‘Castle in the Ground’ riveting addiction drama
Both mundane and nightmarish, writer-director Joey Klein’s beautifully acted opioid addiction drama “Castle in the Ground” is a genuine find in this time of mainstream films being withheld from the marketplace and indies jockeying for audiences online. I strongly advise you to seek out this CanadianAmerican gem.
Nineteen-year-old Henry (Alex Wolff in a variation of his role in Ari Aster’s “Hereditary”) is a young orthodox Jew who lives in Sudbury, Ontario, with his beautiful, dying, needy mother Rebecca in a big, dark apartment. Each morning he brings her a tray with a crushed painkiller, a cup of coffee and other things to make her life less miserable. She addresses her son as “my love,” with a distinctive catch in her throat. The father-husband is out of the picture.
Across the hall a new neighbor has moved in. She is loud and people bang on her door at all hours. She is Ana (Imogen Poots), and she is an opioid addict with a small list of male friends, and a relative who pays for the apartment.

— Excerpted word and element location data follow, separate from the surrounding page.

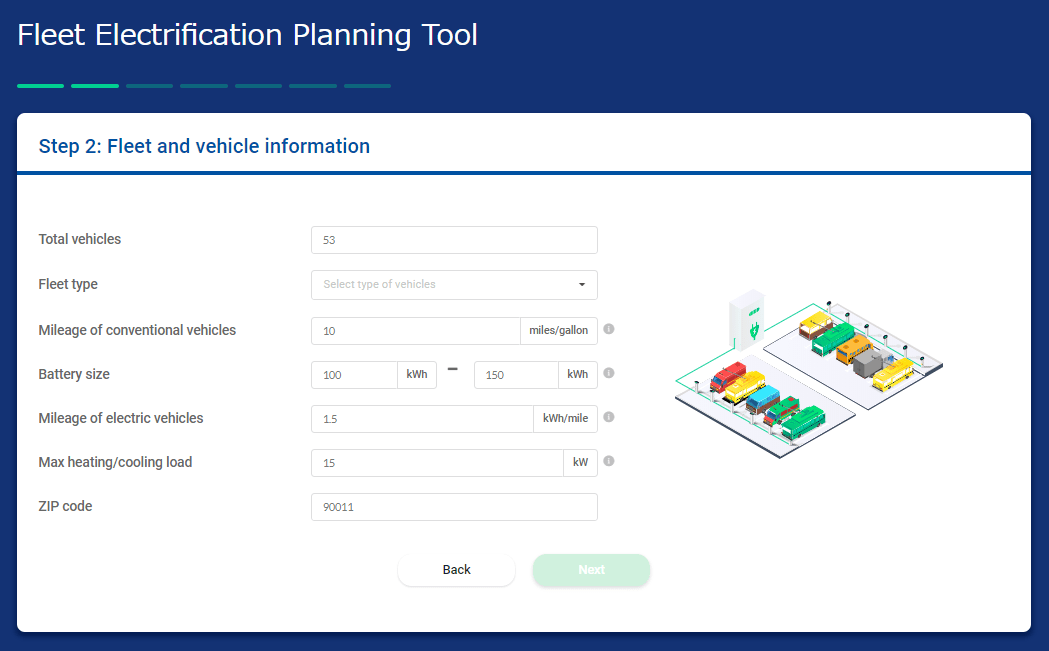This screenshot has width=1049, height=651.
Task: Click info icon beside conventional vehicles mileage
Action: point(609,329)
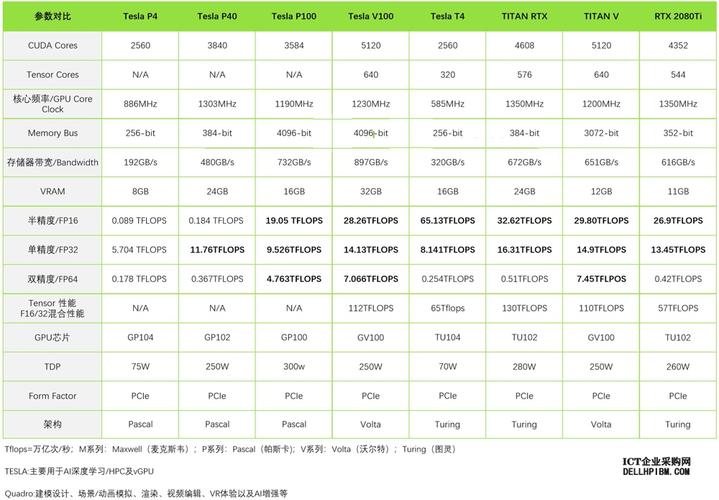The width and height of the screenshot is (719, 500).
Task: Select the VRAM row label
Action: (52, 190)
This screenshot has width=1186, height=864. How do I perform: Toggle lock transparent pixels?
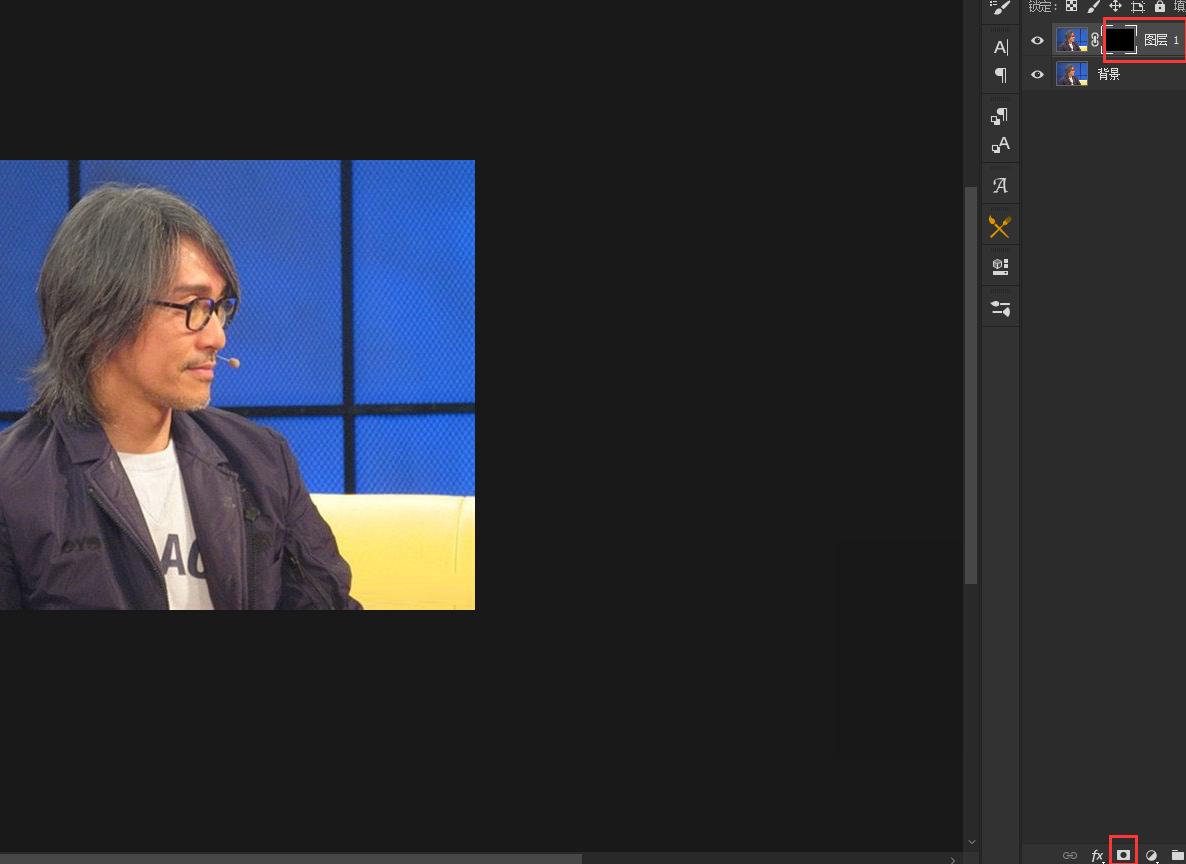point(1071,7)
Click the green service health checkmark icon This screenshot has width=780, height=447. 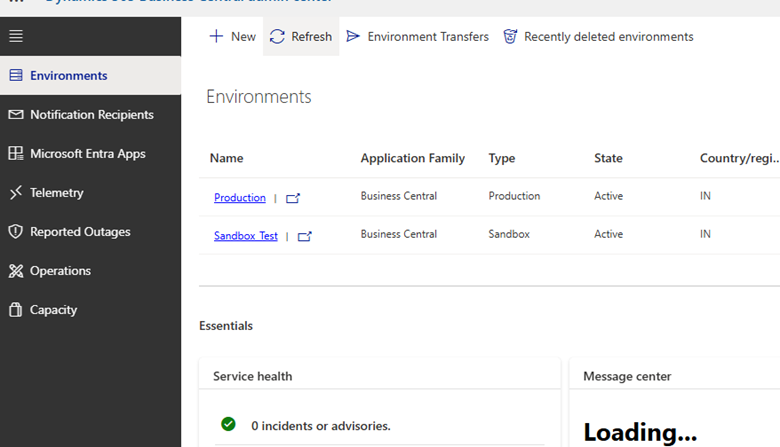pos(228,424)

After Rebecca relapses and dies of an overdose of fentanyl and painkillers, Henry shuns his rabbi and relatives and gets high on his late mother’s leftover supply and begins to share it with Ana. He doesn’t do it in exchange for sex. He likes the slightly older Ana’s company. In a very strange way, she becomes his surrogate Rebecca, the mother he cares for beyond the grave. Although she says, “I am not your mother,” explicitly in one scene, Ana’s needs oddly mirror Rebecca’s. Henry almost welcomes having the albatross hung once again around his neck.
I assume the title “Castle in the Ground” refers to a coffin or mausoleum. Certainly, everyone in the film has one foot in the grave, and it gives the proceedings a whiff of the weird, damaged relationships and premature burials in the work of Edgar Allen Poe.

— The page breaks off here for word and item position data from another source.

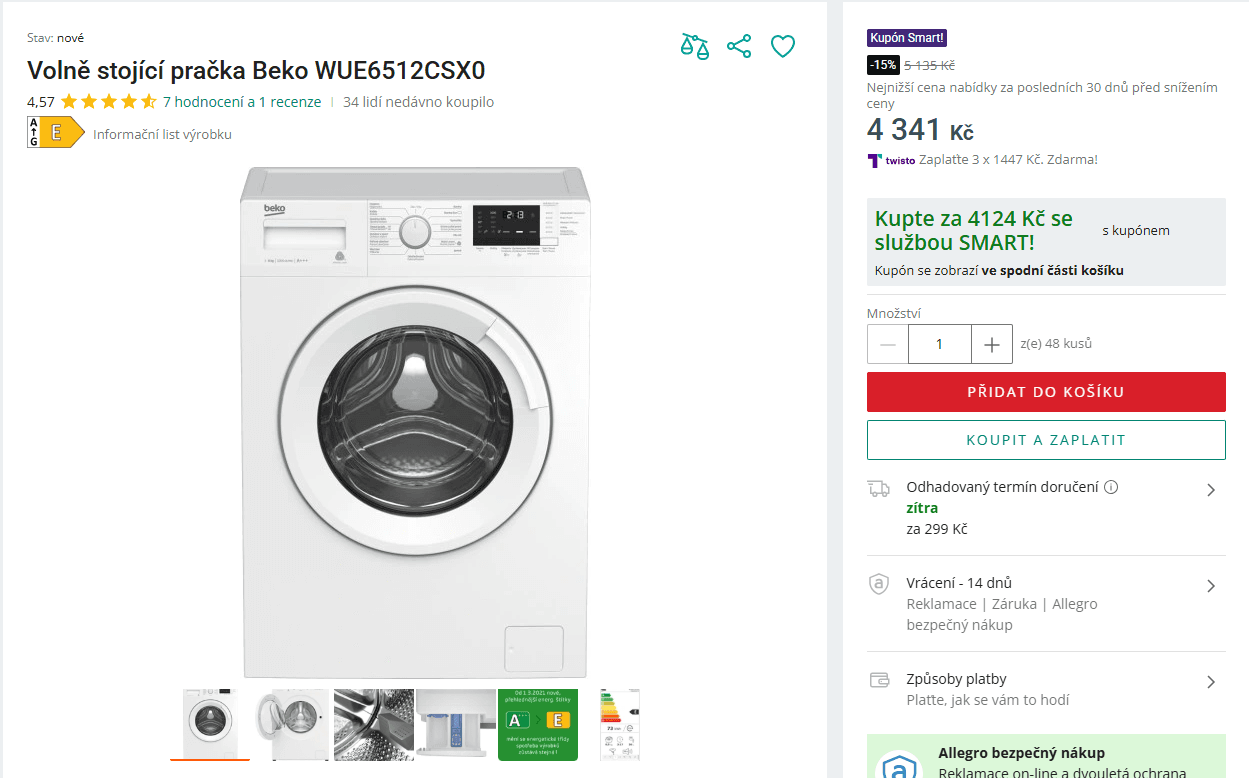This screenshot has height=778, width=1249.
Task: Click the payment card icon next to Způsoby platby
Action: point(879,679)
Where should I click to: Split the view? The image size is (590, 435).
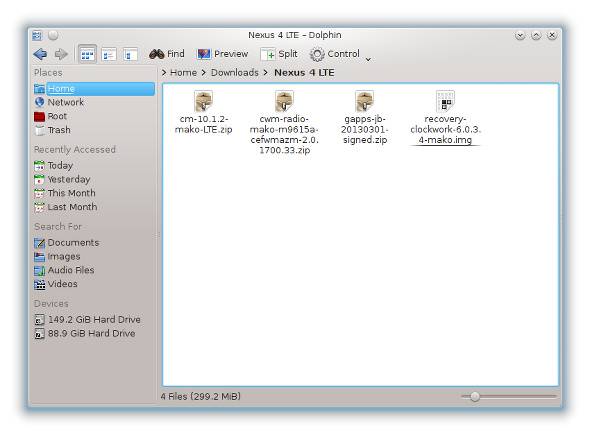[279, 54]
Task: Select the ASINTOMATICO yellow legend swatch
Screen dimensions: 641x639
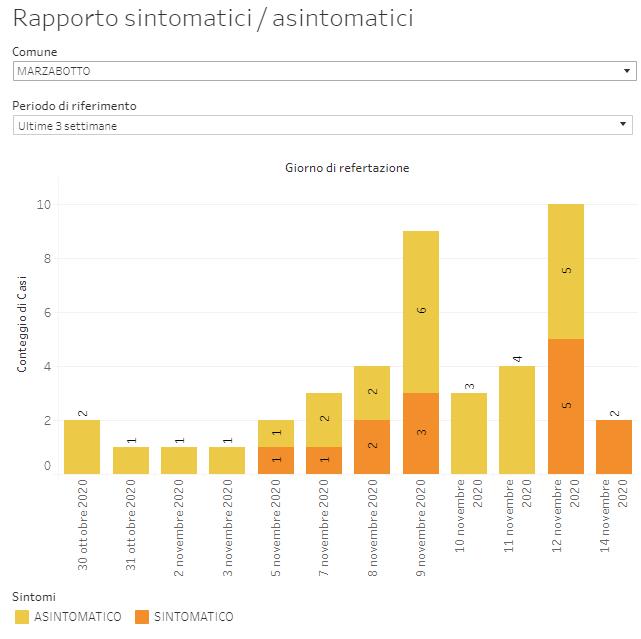Action: 22,617
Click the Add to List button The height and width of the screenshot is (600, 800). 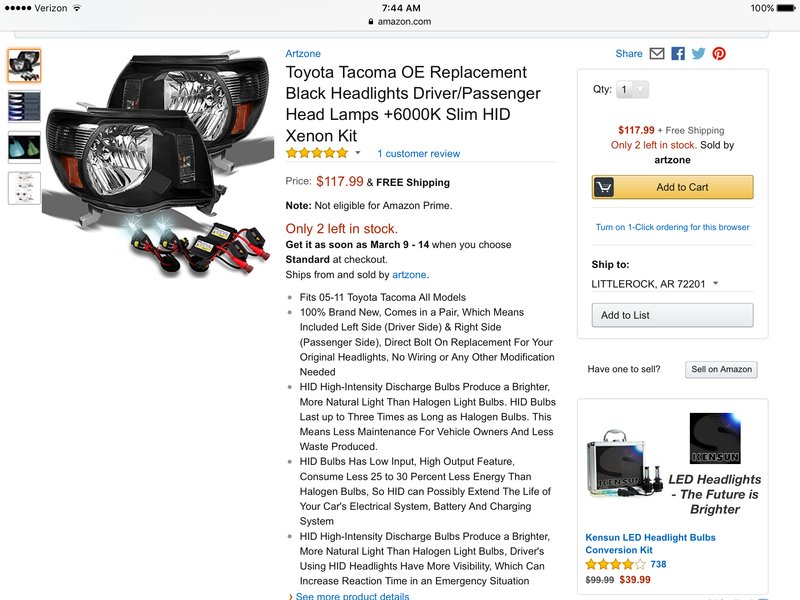[x=672, y=315]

In fact,“Castle in the Ground” has a whole opioid “House of Usher” vibe. This includes newly deceased Rebecca, doppelganger Ana, drug zombie Henry and Ana’s crew of friends, who inhabit a shadowy underworld where the body count
is high in overdoses, and gunfire frequently erupts. The Grim Reaper is a white panel van on your trail or a big guy in a creepy baby mask.

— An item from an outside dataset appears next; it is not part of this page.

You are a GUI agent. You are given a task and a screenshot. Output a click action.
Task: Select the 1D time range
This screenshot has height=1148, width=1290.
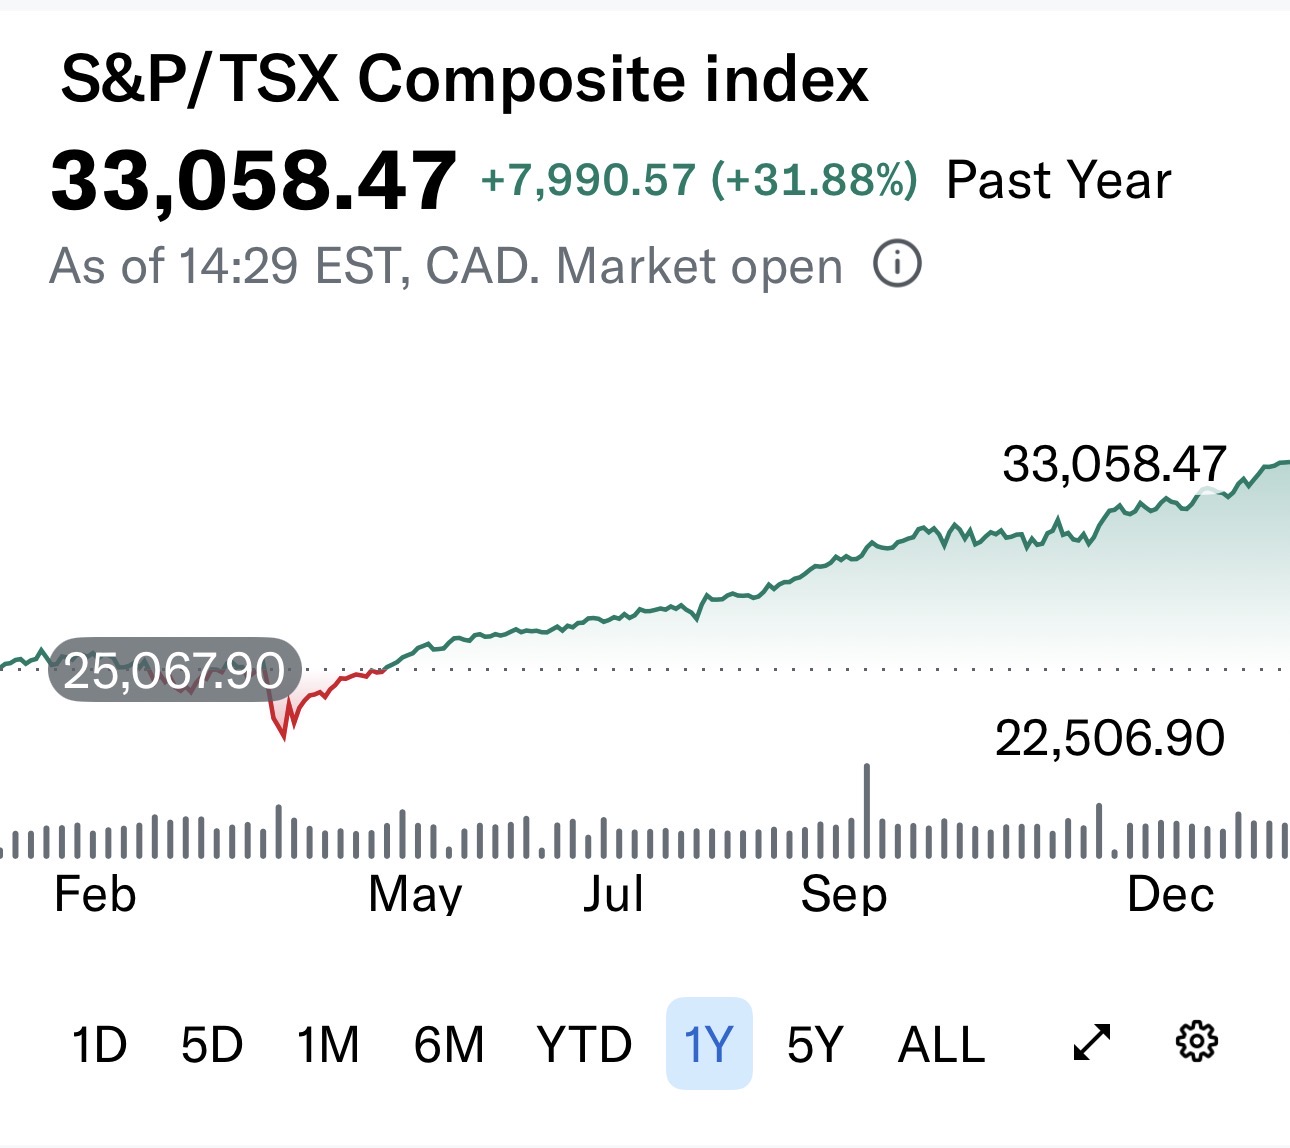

Ana asks Henry to drive her to an abandoned apartment building, where squatters throw drug-fueled raves and addicts steal from one another and argue. It’s the opioid addict’s crazy crack house. Keir Gilchrist is a standout as a stungun-wielding dealer nicknamed Polo Boy. Ditto for Welshman Tom Cullen as a gun-waving, gay addict whose lover has just OD’d.
Henry’s long silences and natural courage bestow an aura of youthful majesty, as if he is some modern incarnation of Prince Hal, steeling himself with these small brushes with death. Poots, who has the addict’s reflexive mendacity down pat, has never been better.
I have not seen Klein’s debut feature “The Other Half ” with Tatiana Maslany (“Orphan Black”) and Cullen. But I will now.
(“Castle in the Ground” contains profanity, drug use and sexually suggestive language.)